## EXERCISE DESCRIPTION
Look through the listing below for lines containing "computer". State how many there are, and nothing else.

## THE DATA
::::::::

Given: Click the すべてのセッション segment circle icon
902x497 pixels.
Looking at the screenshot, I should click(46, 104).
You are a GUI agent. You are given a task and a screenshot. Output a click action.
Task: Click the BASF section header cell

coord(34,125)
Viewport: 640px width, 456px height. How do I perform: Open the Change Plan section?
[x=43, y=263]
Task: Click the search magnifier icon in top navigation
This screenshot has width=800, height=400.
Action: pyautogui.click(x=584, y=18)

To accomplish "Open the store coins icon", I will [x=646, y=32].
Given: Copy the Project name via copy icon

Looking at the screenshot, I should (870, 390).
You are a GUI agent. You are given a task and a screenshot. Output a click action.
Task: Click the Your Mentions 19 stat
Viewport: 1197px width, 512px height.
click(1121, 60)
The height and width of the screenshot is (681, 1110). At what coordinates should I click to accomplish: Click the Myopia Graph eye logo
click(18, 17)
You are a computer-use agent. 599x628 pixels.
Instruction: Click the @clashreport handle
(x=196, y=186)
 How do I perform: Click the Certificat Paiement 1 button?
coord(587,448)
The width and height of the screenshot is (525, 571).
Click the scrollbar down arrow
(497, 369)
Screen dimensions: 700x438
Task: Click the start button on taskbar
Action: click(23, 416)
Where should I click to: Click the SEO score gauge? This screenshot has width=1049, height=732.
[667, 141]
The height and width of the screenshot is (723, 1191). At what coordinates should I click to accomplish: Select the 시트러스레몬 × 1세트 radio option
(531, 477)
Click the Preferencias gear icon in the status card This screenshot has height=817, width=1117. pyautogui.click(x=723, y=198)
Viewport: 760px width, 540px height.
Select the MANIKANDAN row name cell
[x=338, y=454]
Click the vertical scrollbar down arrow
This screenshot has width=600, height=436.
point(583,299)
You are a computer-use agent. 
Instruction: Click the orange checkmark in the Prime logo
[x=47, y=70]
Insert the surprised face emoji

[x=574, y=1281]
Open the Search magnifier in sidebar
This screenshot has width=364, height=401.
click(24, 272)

::::::::

## YOUR SOLUTION
2